Whatever the records say, give every one of them again exactly.

◆ **Stored records**:
▼
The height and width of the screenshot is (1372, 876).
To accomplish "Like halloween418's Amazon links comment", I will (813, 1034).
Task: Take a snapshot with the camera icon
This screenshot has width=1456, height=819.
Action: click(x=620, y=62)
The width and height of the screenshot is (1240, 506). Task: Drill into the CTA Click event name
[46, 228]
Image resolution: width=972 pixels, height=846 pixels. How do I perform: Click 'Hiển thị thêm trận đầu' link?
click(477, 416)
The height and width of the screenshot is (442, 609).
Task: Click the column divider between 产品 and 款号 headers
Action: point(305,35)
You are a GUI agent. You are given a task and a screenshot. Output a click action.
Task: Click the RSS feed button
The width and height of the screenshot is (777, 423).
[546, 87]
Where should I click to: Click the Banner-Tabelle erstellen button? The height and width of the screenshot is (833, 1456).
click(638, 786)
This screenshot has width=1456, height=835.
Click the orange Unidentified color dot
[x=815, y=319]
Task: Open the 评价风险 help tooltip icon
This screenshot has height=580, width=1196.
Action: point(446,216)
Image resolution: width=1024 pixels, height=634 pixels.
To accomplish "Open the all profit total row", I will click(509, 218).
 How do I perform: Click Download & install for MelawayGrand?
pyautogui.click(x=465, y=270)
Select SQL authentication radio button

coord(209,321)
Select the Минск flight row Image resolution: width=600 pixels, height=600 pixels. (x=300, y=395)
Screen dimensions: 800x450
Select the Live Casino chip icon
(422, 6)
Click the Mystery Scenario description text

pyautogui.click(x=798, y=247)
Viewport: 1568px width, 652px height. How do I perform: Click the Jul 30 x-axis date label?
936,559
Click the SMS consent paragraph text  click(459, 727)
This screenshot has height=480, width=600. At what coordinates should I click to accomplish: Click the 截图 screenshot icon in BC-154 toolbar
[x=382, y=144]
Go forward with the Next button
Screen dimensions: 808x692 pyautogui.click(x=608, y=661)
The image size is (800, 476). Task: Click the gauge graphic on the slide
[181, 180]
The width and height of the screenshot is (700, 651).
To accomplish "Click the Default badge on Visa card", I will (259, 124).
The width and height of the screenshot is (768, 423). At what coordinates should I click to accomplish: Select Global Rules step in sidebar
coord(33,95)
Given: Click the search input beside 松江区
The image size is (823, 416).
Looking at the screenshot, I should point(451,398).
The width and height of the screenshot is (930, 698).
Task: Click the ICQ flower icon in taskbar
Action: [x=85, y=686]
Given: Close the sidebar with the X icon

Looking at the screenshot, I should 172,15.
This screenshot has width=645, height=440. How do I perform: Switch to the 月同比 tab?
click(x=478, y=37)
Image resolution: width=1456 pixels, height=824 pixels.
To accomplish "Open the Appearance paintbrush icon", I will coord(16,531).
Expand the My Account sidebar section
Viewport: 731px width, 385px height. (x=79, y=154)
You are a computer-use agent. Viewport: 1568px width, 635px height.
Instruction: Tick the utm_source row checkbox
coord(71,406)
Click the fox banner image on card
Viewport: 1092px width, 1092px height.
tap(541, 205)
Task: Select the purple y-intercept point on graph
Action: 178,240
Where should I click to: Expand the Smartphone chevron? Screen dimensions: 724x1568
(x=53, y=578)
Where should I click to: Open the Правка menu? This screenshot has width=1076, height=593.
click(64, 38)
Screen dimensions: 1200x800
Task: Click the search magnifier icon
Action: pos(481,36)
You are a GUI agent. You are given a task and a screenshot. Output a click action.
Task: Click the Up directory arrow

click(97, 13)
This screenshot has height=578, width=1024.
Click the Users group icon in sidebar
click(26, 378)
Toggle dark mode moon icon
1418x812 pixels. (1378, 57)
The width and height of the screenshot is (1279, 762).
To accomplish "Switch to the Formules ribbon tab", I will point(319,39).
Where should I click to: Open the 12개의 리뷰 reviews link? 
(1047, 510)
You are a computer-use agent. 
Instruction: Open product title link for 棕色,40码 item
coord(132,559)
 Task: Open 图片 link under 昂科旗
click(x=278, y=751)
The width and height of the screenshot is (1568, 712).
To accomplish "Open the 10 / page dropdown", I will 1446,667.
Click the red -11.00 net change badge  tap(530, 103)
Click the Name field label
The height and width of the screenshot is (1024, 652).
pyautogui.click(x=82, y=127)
▲
◆ **Worked solution**:
The height and width of the screenshot is (1372, 876).
To accomplish "Like halloween418's Amazon links comment", I will (813, 1034).
Task: Take a snapshot with the camera icon
This screenshot has width=1456, height=819.
Action: click(x=620, y=62)
The width and height of the screenshot is (1240, 506). Task: Drill into the CTA Click event name
[46, 228]
Image resolution: width=972 pixels, height=846 pixels. How do I perform: Click 'Hiển thị thêm trận đầu' link?
click(477, 416)
The height and width of the screenshot is (442, 609).
Task: Click the column divider between 产品 and 款号 headers
Action: point(305,35)
You are a GUI agent. You are given a task and a screenshot. Output a click action.
Task: Click the RSS feed button
The width and height of the screenshot is (777, 423).
[546, 87]
Where should I click to: Click the Banner-Tabelle erstellen button? The height and width of the screenshot is (833, 1456).
click(638, 786)
This screenshot has width=1456, height=835.
Click the orange Unidentified color dot
[x=815, y=319]
Task: Open the 评价风险 help tooltip icon
This screenshot has height=580, width=1196.
Action: point(446,216)
Image resolution: width=1024 pixels, height=634 pixels.
To accomplish "Open the all profit total row", I will click(509, 218).
 How do I perform: Click Download & install for MelawayGrand?
pyautogui.click(x=465, y=270)
Select SQL authentication radio button

coord(209,321)
Select the Минск flight row Image resolution: width=600 pixels, height=600 pixels. (x=300, y=395)
Screen dimensions: 800x450
Select the Live Casino chip icon
(422, 6)
Click the Mystery Scenario description text

pyautogui.click(x=798, y=247)
Viewport: 1568px width, 652px height. How do I perform: Click the Jul 30 x-axis date label?
936,559
Click the SMS consent paragraph text  click(459, 727)
This screenshot has height=480, width=600. At what coordinates should I click to accomplish: Click the 截图 screenshot icon in BC-154 toolbar
[x=382, y=144]
Go forward with the Next button
Screen dimensions: 808x692 pyautogui.click(x=608, y=661)
The image size is (800, 476). Task: Click the gauge graphic on the slide
[181, 180]
The width and height of the screenshot is (700, 651).
To accomplish "Click the Default badge on Visa card", I will (259, 124).
The width and height of the screenshot is (768, 423). At what coordinates should I click to accomplish: Select Global Rules step in sidebar
coord(33,95)
Given: Click the search input beside 松江区
The image size is (823, 416).
Looking at the screenshot, I should point(451,398).
The width and height of the screenshot is (930, 698).
Task: Click the ICQ flower icon in taskbar
Action: [x=85, y=686]
Given: Close the sidebar with the X icon

Looking at the screenshot, I should 172,15.
This screenshot has width=645, height=440. How do I perform: Switch to the 月同比 tab?
click(x=478, y=37)
Image resolution: width=1456 pixels, height=824 pixels.
To accomplish "Open the Appearance paintbrush icon", I will coord(16,531).
Expand the My Account sidebar section
Viewport: 731px width, 385px height. (x=79, y=154)
You are a computer-use agent. Viewport: 1568px width, 635px height.
Instruction: Tick the utm_source row checkbox
coord(71,406)
Click the fox banner image on card
Viewport: 1092px width, 1092px height.
tap(541, 205)
Task: Select the purple y-intercept point on graph
Action: 178,240
Where should I click to: Expand the Smartphone chevron? Screen dimensions: 724x1568
(x=53, y=578)
Where should I click to: Open the Правка menu? This screenshot has width=1076, height=593.
click(64, 38)
Screen dimensions: 1200x800
Task: Click the search magnifier icon
Action: pos(481,36)
You are a GUI agent. You are given a task and a screenshot. Output a click action.
Task: Click the Up directory arrow

click(97, 13)
This screenshot has height=578, width=1024.
Click the Users group icon in sidebar
click(26, 378)
Toggle dark mode moon icon
1418x812 pixels. (1378, 57)
The width and height of the screenshot is (1279, 762).
To accomplish "Switch to the Formules ribbon tab", I will point(319,39).
Where should I click to: Open the 12개의 리뷰 reviews link? 
(1047, 510)
You are a computer-use agent. 
Instruction: Open product title link for 棕色,40码 item
coord(132,559)
 Task: Open 图片 link under 昂科旗
click(x=278, y=751)
The width and height of the screenshot is (1568, 712).
To accomplish "Open the 10 / page dropdown", I will 1446,667.
Click the red -11.00 net change badge  tap(530, 103)
Click the Name field label
The height and width of the screenshot is (1024, 652).
pyautogui.click(x=82, y=127)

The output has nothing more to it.